**PASSAGE SHOWN**:
※

Within the nominal group technique meetings, interactive sessions examining the total-body CT of MM patients allowed the board members to build-up a tailored methodology for MM evaluation. Scoring of MM lesions was tailored according to previous literature for spinal involvement in oncological patients .
A total of 70 MM patients (mean age, 60 years ±9.2 [standard deviation]; range, 35–70 years) undergoing total-body CT with minimum requirements (Table 1) before stem cells transplantations was included to develop MSBDS scores. Patients data were already stored in the Radiological database for other Research studies IRB approved (054/2019).
The staging and the spectrum of bone lesions were sufficiently broad (Table 2) to give an acceptable coverage of the spectrum of severity of bone involvement. According to our standard procedure, all patients signed a written informed consent form, including the permission to use anonimized data for retrospective research purposes, before CT examination.
Readers to test the MSDMS were radiologists and clinicians involved in MM care or expert in bone damage scores (A.T, L.B, A.B.) with different level of experience in musculoskeletal and total body CT namely: reader 1 (A.T.), > 10 years; reader 2 (A.B.), 3 years; reader 3 (L.B.),10 years. Readers were blinded to the clinical data of the patients. A focal lesion relevant for MM was defined as a lesion > 5 mm clinically relevant for diagnosis, prognosis and therapy.
The intra- and inter-observer agreement of the MSBDS score was then calculated. K statistics were used and K values were reported as weighed k with linear weights. 95% confidence intervals (CI) and standard error were also reported. Agreement was defined on the basis of Fleiss classification: < 0.40, poor; 0.40–0.59, moderate; 0.60–0.75, good; > 0.75, excellent . Cronbach’s alpha was used to assess the internal consistency of the method considering values of alpha useful for clinical purposes at least equal to 0.90 . Statistical analysis has been performed with statistical software (MedCalc - version 12.3.0). Finally we correlated MSBDS with MY-RADS score used on CT images to confirm reliability and consistency of the MSBDS compared to MY-RADS.

※

**MATERIAL SHOWN**:
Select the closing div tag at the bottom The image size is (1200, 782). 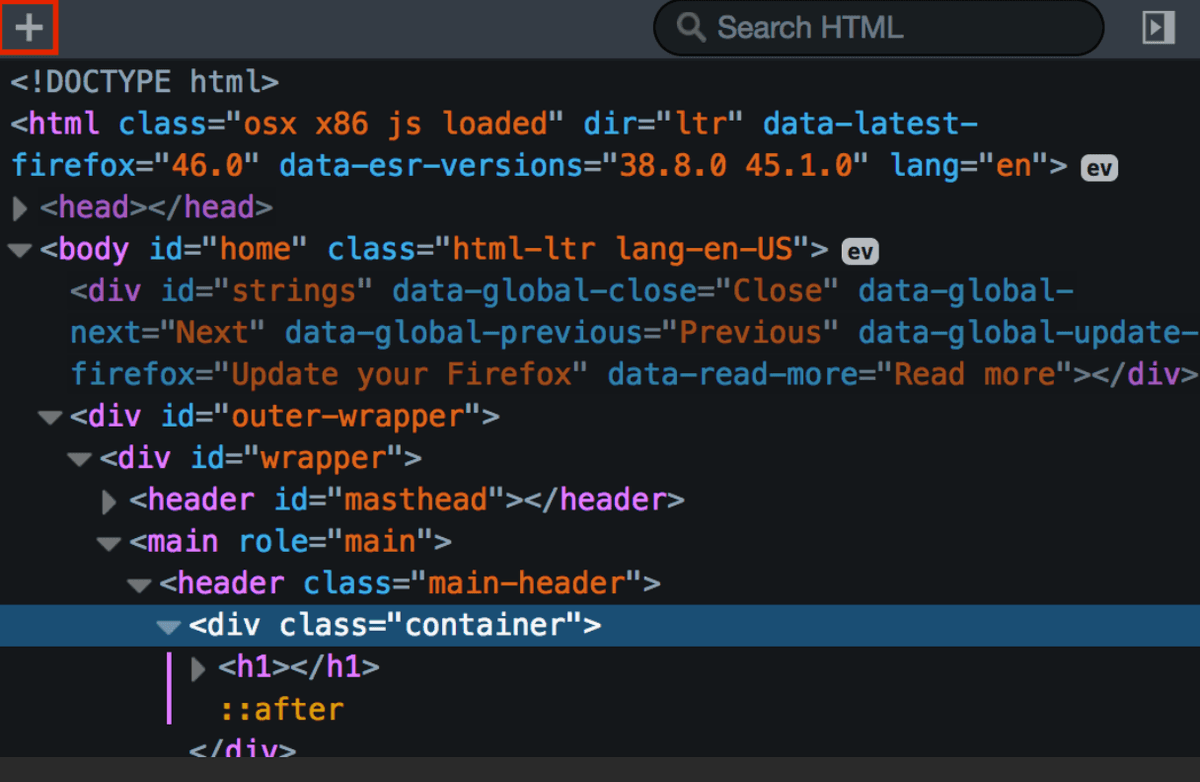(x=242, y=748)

※

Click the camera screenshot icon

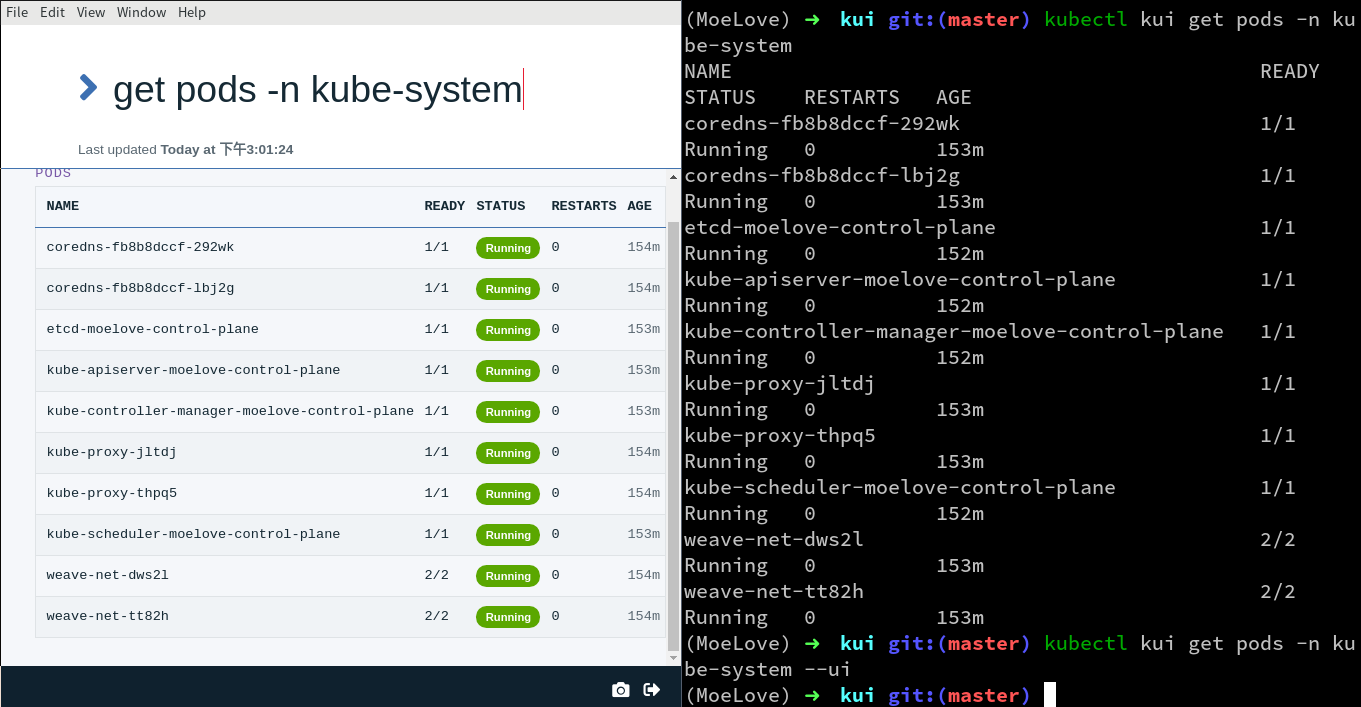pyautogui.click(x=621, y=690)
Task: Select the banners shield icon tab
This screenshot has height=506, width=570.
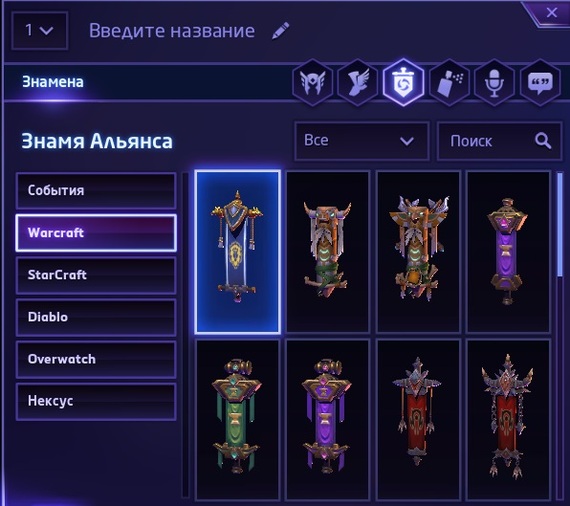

※

**EXERCISE INSTRUCTIONS**:
Print the multiple myeloma methods text word for word, starting at "Readers to test" and ending at "prognosis and therapy.". None of the records are needed for this work.

**YOUR RESPONSE**:
Readers to test the MSDMS were radiologists and clinicians involved in MM care or expert in bone damage scores (A.T, L.B, A.B.) with different level of experience in musculoskeletal and total body CT namely: reader 1 (A.T.), > 10 years; reader 2 (A.B.), 3 years; reader 3 (L.B.),10 years. Readers were blinded to the clinical data of the patients. A focal lesion relevant for MM was defined as a lesion > 5 mm clinically relevant for diagnosis, prognosis and therapy.